Graft builds on ideas pioneered by many other projects, while adding its own unique contributions to the space. Here is a brief overview of the SQLite replication landscape and how Graft compares.

Among SQLite-based projects, mvSQLite is the closest in concept to Graft. It implements a custom VFS layer that stores SQLite pages directly in FoundationDB.

In mvSQLite, each page is stored by its content hash and referenced by (page_number, snapshot version). This structure allows readers to lazily fetch pages from FoundationDB as needed. By leveraging page-level versioning, mvSQLite supports concurrent write transactions, provided their read and write sets don’t overlap.

How Graft compares: Graft and mvSQLite share similar storage-layer designs, using page-level versioning to allow lazy, on-demand fetching and partial database views. The key difference lies in data storage location and how page changes are tracked. mvSQLite depends on FoundationDB, requiring all nodes to have direct cluster access—making it unsuitable for widely distributed edge devices and web applications. Additionally, Graft’s Splinter-based changesets are self-contained, easily distributable, and do not require direct queries against FoundationDB to determine changed page versions.

Litestream is a streaming backup solution that continuously replicates SQLite WAL frames to object storage. Its primary focus is async durability, point-in-time restore, and read replicas. It runs externally to your application, monitoring SQLite’s WAL through the filesystem.

How Graft compares: Unlike Litestream, Graft integrates directly into SQLite’s commit process via its custom VFS, enabling lazy, partial replication, and distributed writes. Like Litestream, Graft replicates pages to object storage and supports point-in-time restores.

cr-sqlite is a SQLite extension which turns tables into Conflict-free Replicated Data Types (CRDTs), enabling logical, row-level replication. It offers automatic conflict resolution but requires schema awareness and application-level integration.

How Graft compares: Graft is schema-agnostic and doesn’t depend on logical CRDTs, making it compatible with arbitrary SQLite extensions and custom data structures. However, to achieve global serializability, Graft expects applications to handle conflict resolution explicitly. In contrast, cr-sqlite automatically merges changes from multiple writers, achieving causal consistency.

Cloudflare Durable Objects with SQLite Storage

Section titled “Cloudflare Durable Objects with SQLite Storage”

By combining Durable Objects with SQLite, you get a strongly consistent and highly durable database wrapped with your business logic and hosted hopefully close to your users in Cloudflare’s massive edge network. Under the hood, this solution is similar to Litestream in that it replicates the SQLite WAL to object storage and performs periodic checkpoints.
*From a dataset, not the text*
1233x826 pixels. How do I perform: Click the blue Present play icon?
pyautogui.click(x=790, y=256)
How Graft compares: Graft exposes replication as a first class citizen, and is designed to replicate efficiently to and from the edge. In comparison, SQLite in Durable Objects is focused on extending Durable Objects with the full power of SQLite.
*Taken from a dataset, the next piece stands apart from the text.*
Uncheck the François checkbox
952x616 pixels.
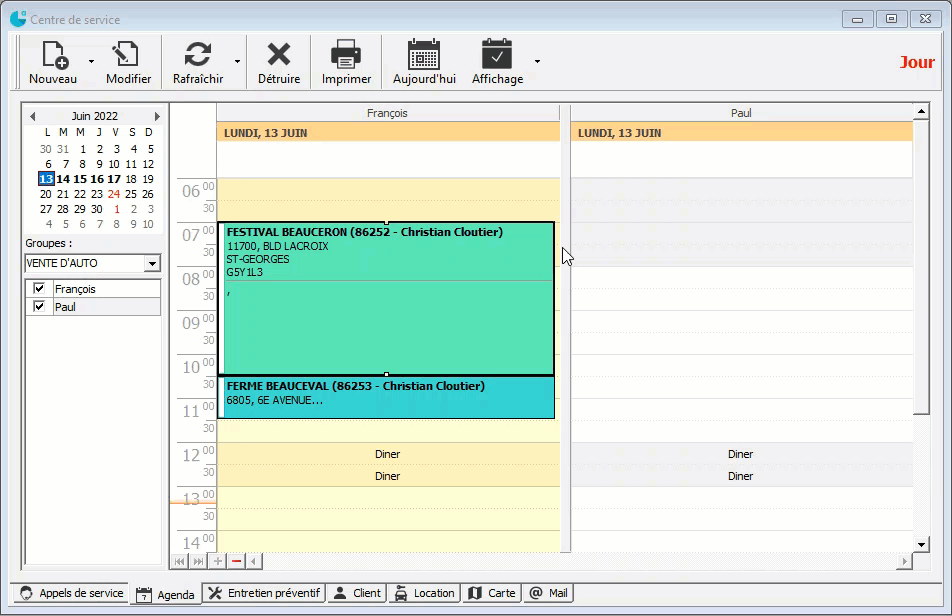click(x=39, y=289)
Cloudflare D1 is a managed SQLite database operating similarly to traditional database services like Amazon RDS or Turso, accessed by applications via an HTTP API.

How Graft compares: Graft replicates data directly to the edge, embedding it within client applications. This decentralized replication model contrasts significantly with D1’s centralized data service.

Turso provides managed SQLite databases and embedded replicas via libSQL, an open-source SQLite fork. Similar to Litestream and Cloudflare Durable Objects SQL Storage, Turso replicates SQLite WAL frames to object storage and periodically checkpoints. Replicas catch up by retrieving these checkpoints and replaying the log.

How Graft compares: Graft distinguishes itself with partial replication and support for arbitrary, schema-agnostic data structures. Graft’s backend service operates directly at the page level and outsources the entire transactional lifecycle to clients.

The key idea behind rqlite and dqlite is to distribute SQLite across multiple servers. This is achieved through Raft based consensus and routing SQLite operations through a network protocol to the current Raft leader.

How Graft compares: These projects are focused on increasing SQLite’s durability and availability through consensus and traditional replication. They are designed to keep a set of stateful nodes that maintain connectivity to one another in sync. Graft fundamentally differs by being a stateless system built on top of object storage, designed to replicate data to and from the edge.

Verneuil focuses on asynchronously replicating SQLite snapshots to read replicas via object storage, prioritizing reliability without introducing additional failure modes. Verneuil explicitly avoids mechanisms to minimize replication latency or staleness.

How Graft compares: Graft behaves more like a multi-writer distributed database, emphasizing selective, real-time partial replication. Verneuil’s approach, meanwhile, emphasizes unidirectional asynchronous snapshot replication without guarantees around replication freshness.